## Passage provided
Segment Open
Coming slowly from China, the ancestors of modern Thai infiltrated southward and finally established their independence and their first capital in Sukhotai (Northern Thailand) in 1238 CE.
Encountering the pre-existing cultures Thai people adopted their musical instruments including bronze drums inherited from northern countries.
A written Royal report is found around 1345 ce in “The three worlds according to King Ruang”, describing the Buddhist cosmology and its Realm of Men with “choruses accompanied by instruments
(including) metal drums, very loud and festive”. In 1350, the southern Ayutthaya capital was created, long before Bangkok in 1782 by the present Chakri dynasty, old Siam becoming Thailand in
1939.
During all these centuries, bronze drums were played and talked about at the successive Courts, from King Borom Trilokanath (1448-1488 CE) where the “Head musician played a bronze drum”, to the
present Royal Audience Hall when they sound for a few seconds “together with trumpets when the (enthroned) King enters or leaves the chamber” in formal audiences; not forgetting bronze drums
sometimes located on the Royal barge during the Water Festivals. For example, during the Tot Kathin Water Festival in 1944, four drums were placed on the young king’s barge and were struck when
he first came into view and during the procession.
In fact, all the above historical records only concerned the “second age” Heger III type bronze drums from Burmese/Lao origins, frequently lacquered or gilded during the last millenary, but never
the “early” Heger I types which have been recently unearthed. These last ones, made between BCE and CE and long forgotten, will be first examined below as representing an early bronze drums’ age
all over the present territory.
Segment Closed
(Pixel coordinate grounding material)
Segment Open
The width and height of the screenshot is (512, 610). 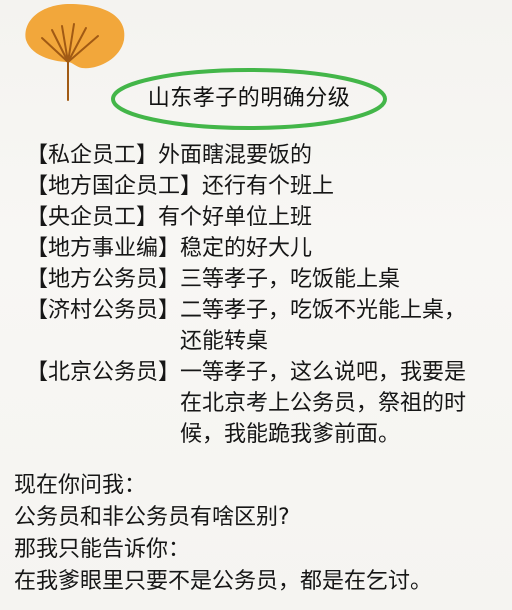 I want to click on grade-description: 外面瞎混要饭的, so click(x=235, y=156).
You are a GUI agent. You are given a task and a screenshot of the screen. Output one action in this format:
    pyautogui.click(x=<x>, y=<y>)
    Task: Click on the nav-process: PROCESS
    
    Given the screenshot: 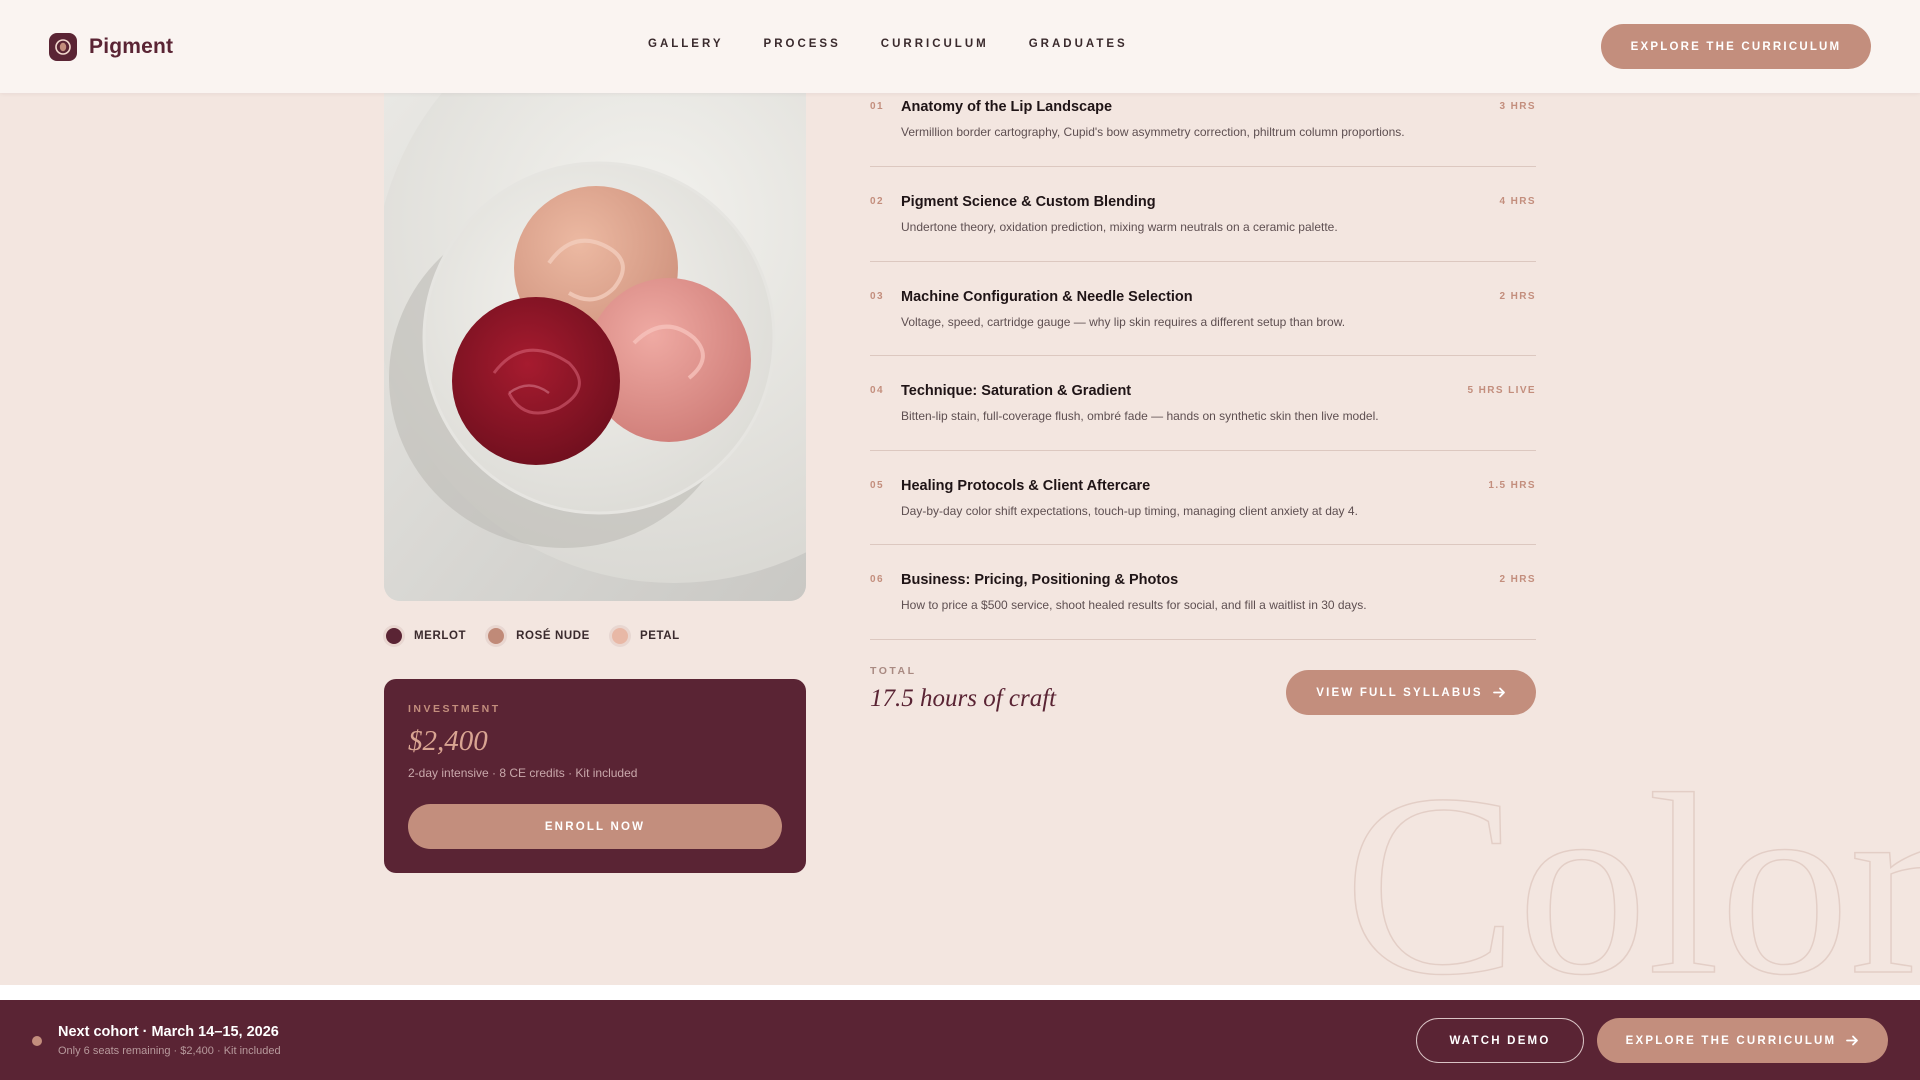 What is the action you would take?
    pyautogui.click(x=802, y=44)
Segment Closed
## Required actions
(1) Answer these questions from the bronze drums passage:
(a) In what year did the ancestors of modern Thai establish their first capital in Sukhotai?
(b) In what year did old Siam become Thailand?
(c) How many drums were placed on the young king's barge during the Tot Kathin Water Festival in 1944?
(2) Copy the part of the bronze drums passage from "Coming slowly from" up to and including "from northern countries.".
Rely only on the bronze drums passage, not on the material.

## Answers
(1)
(a) 1238 CE
(b) 1939
(c) Four

(2)
Coming slowly from China, the ancestors of modern Thai infiltrated southward and finally established their independence and their first capital in Sukhotai (Northern Thailand) in 1238 CE.
Encountering the pre-existing cultures Thai people adopted their musical instruments including bronze drums inherited from northern countries.